TASK BRIEF:
Extend the passage below about the Airedale and Partners dementia care pilot, carrying it on after its final sentence.

READING TEXT:
The pilot project aims to break new ground in the way existing home-grown skills and support across these communities can be harnessed to drive forward improvements to dementia care.
It forms an extra dimension to the work being carried out by the Airedale and Partners vanguard. The area was selected by NHS England last summer to research new ways of working to transform the care, and end-of-life care, for more than 7,600 residents in 248 residential and nursing homes.
The Airedale and Partners vanguard – which pools the expertise of the NHS, local authorities, care homes, technology experts, the voluntary sector and academia – will carry out the trial in partnership with Alzheimer’s Society and experts from the School of Dementia Studies at the University of Bradford.
They will join forces to mobilise businesses, organisations, voluntary groups and individuals to pledge they will improve the lives of those affected by dementia living in local care homes.

RECORDED DATA:

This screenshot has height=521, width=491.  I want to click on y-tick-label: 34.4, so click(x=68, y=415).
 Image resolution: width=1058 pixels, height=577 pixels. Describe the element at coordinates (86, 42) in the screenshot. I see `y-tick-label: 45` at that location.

OUTPUT OF THE EXERCISE:
They will work closely to develop, test and spread effective ways of mobilising people in social movements that improve health and care outcomes, and show a positive return on investment.
The three will reach out into every corner of society – they will be encouraging schools to get involved – as its plans to create a “Dementia Friend Community” gather pace.
They will also link up with a small cohort of care homes from Bradford, Airedale, Craven, Wharfedale and East Lancashire, who are part of the wider vanguard, to measure the venture’s success.
The project is being backed by more than £100,000 from a brand new three-year support programme launched by NHS England, “Health As A Social Movement”.
Airedale and Partners is one of six vanguards nationally – and the only one in the Enhanced Health in Care Homes group – to be included in this initial wave of innovators.
“This is another great opportunity for our vanguard to shape the blueprint for the NHS and contribute to its future success,” said Helen Bourner, Programme Director of Airedale and Partners. “It is also testimony of the esteem in which the work that everyone involved in the health and care sector here is held.
“Pooling our skills with the unrivalled local expertise of both Alzheimer’s Society and the University of Bradford creates the strongest partnership for taking this research work forward and testing out our new ideas.
“Social movements form a unique window into NHS improvement and while this is a project with strong local roots, it is one that ultimately could have huge potential for transforming dementia care nationally.”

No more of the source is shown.